*Goal of the exercise:*
This task calls for the lines below starting at the one containing "Given: Open the John Smith name entry" and ending at the one containing "Click the blue device info icon", repeated exactly with both ends kept and pictures left out.

*Data excerpts:*
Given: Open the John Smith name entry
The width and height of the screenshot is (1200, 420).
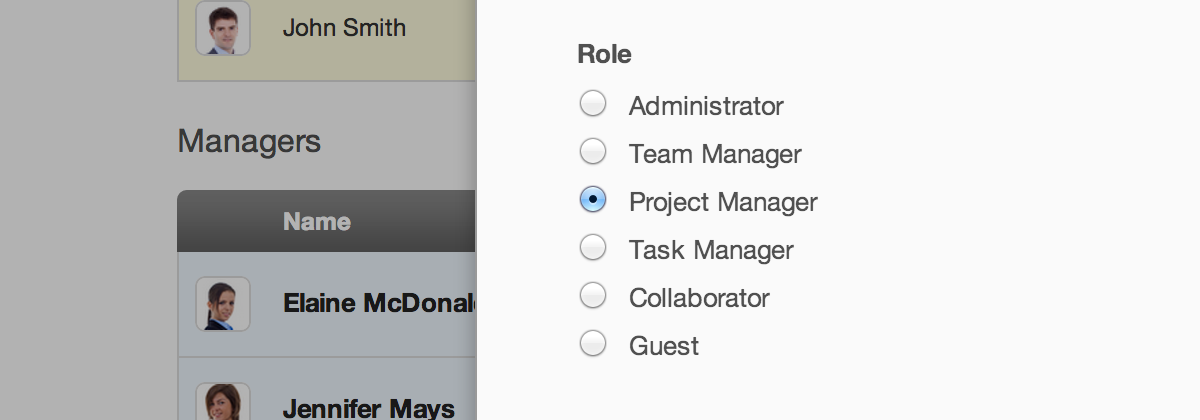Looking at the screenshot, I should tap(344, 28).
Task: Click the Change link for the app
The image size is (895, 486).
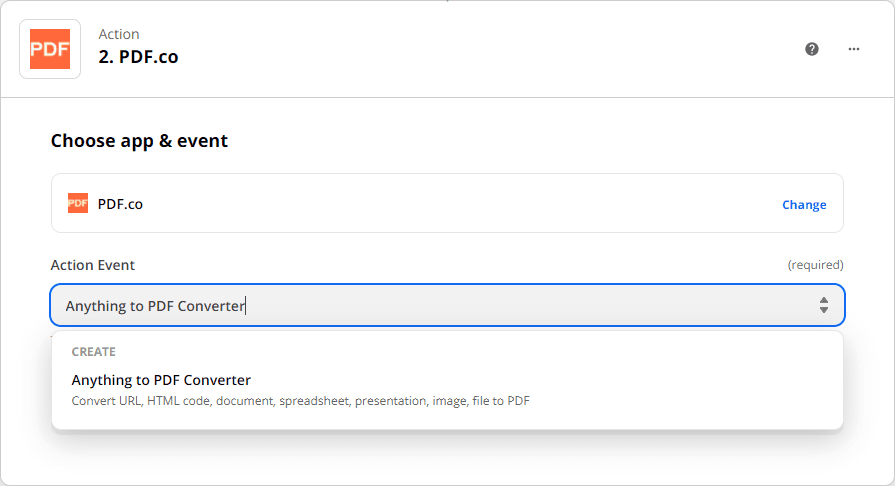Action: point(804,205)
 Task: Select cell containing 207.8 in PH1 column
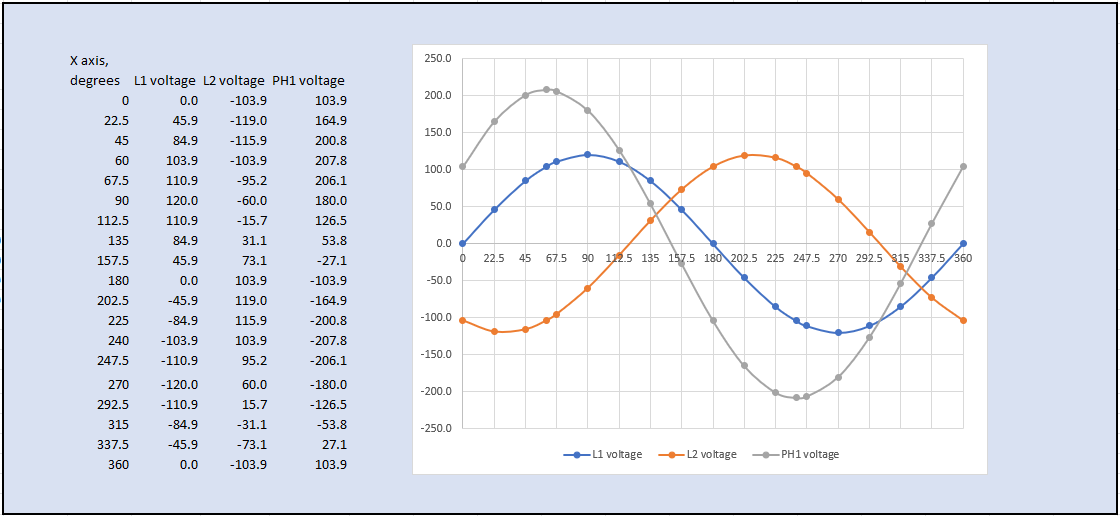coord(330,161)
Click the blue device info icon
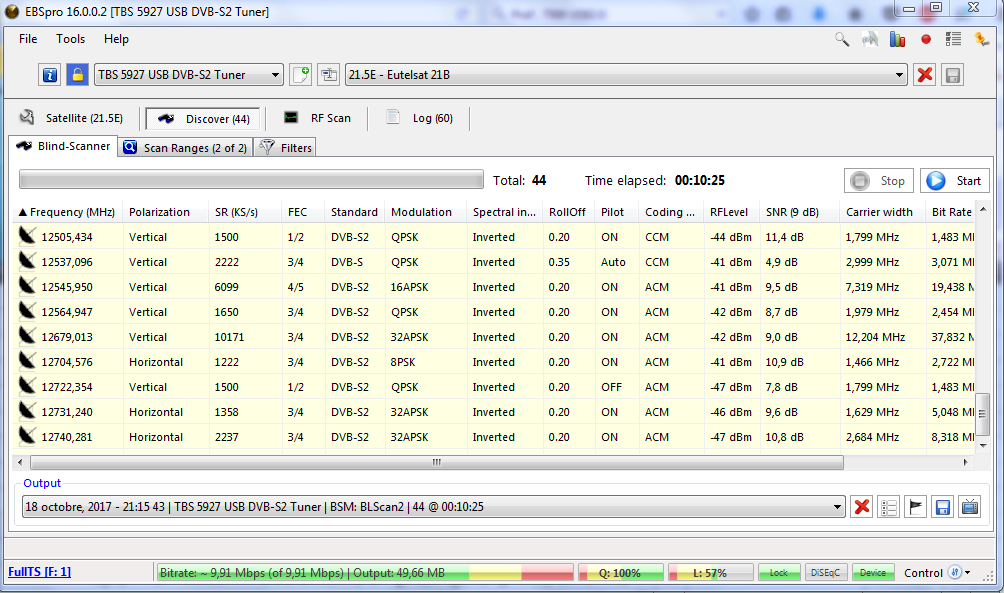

---

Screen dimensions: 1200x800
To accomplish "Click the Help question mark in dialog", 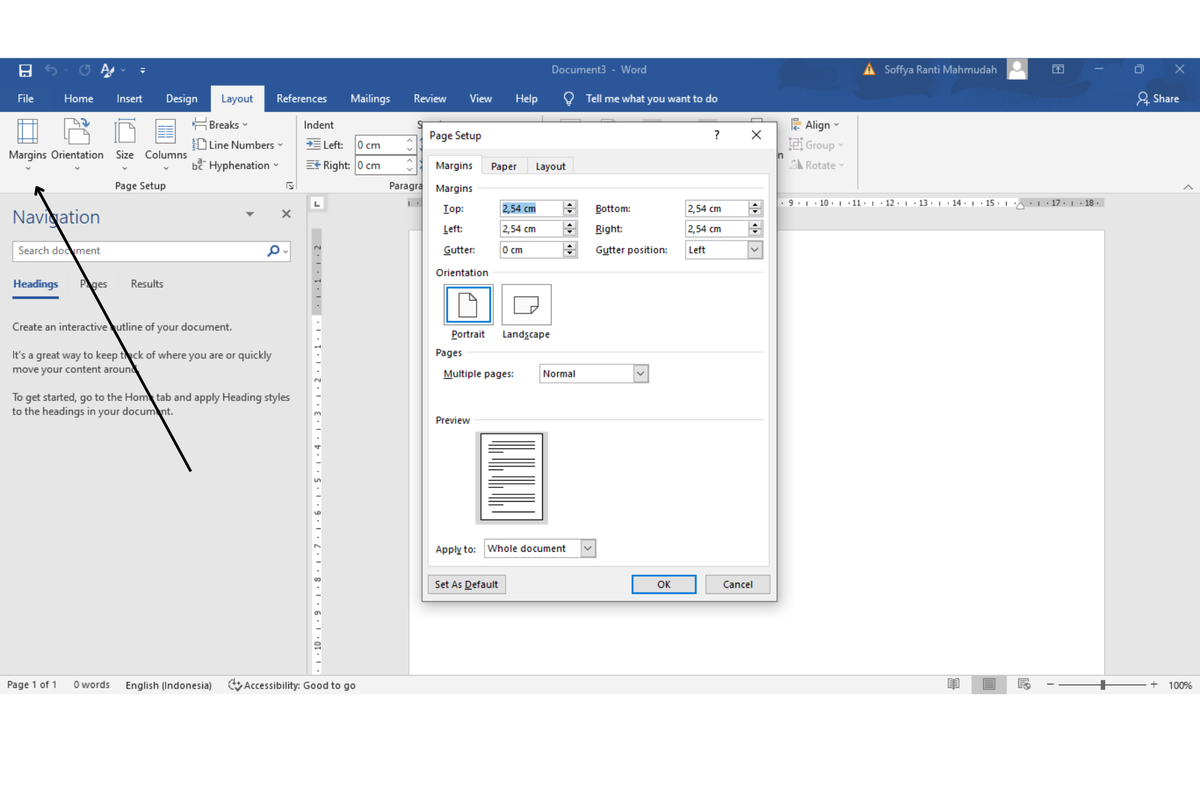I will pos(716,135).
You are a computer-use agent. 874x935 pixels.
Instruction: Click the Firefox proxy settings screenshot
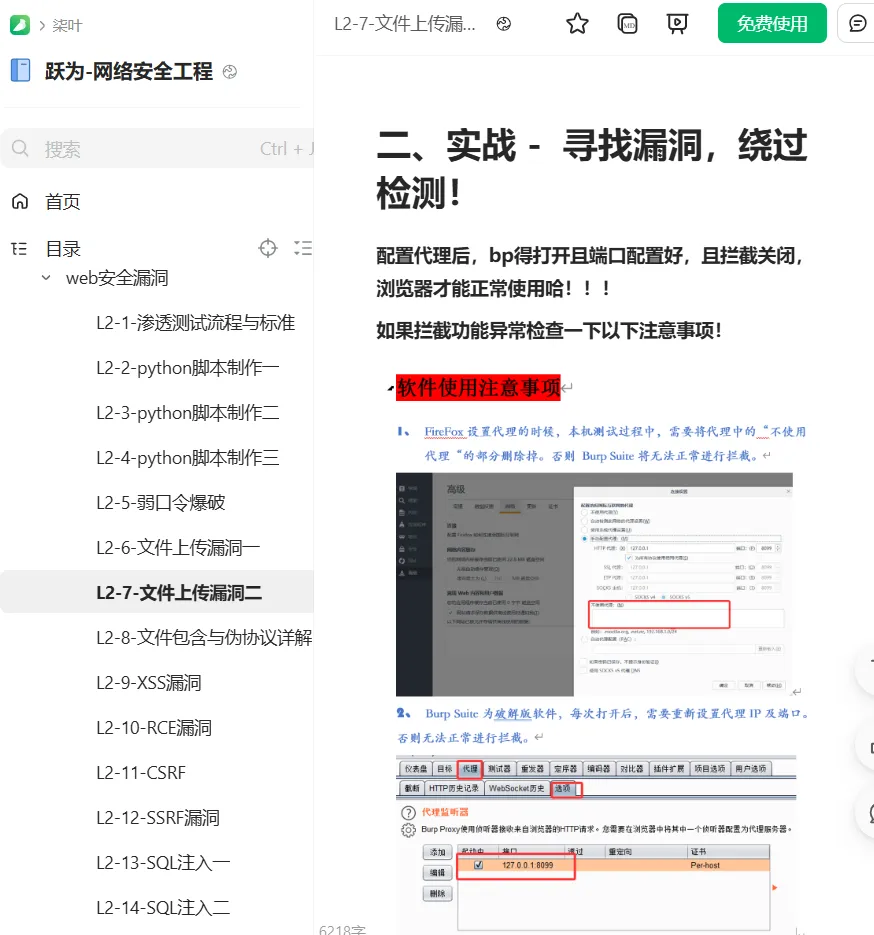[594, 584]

---

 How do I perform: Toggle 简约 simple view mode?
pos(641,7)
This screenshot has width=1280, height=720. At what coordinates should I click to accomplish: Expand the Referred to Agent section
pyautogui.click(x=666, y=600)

*Response below:*
Given: Open the John Smith name entry
The width and height of the screenshot is (1200, 420).
Looking at the screenshot, I should tap(344, 28).
Task: Click the Change link for the app
The image size is (895, 486).
Action: point(804,205)
 Task: Select cell containing 207.8 in PH1 column
coord(330,161)
Click the blue device info icon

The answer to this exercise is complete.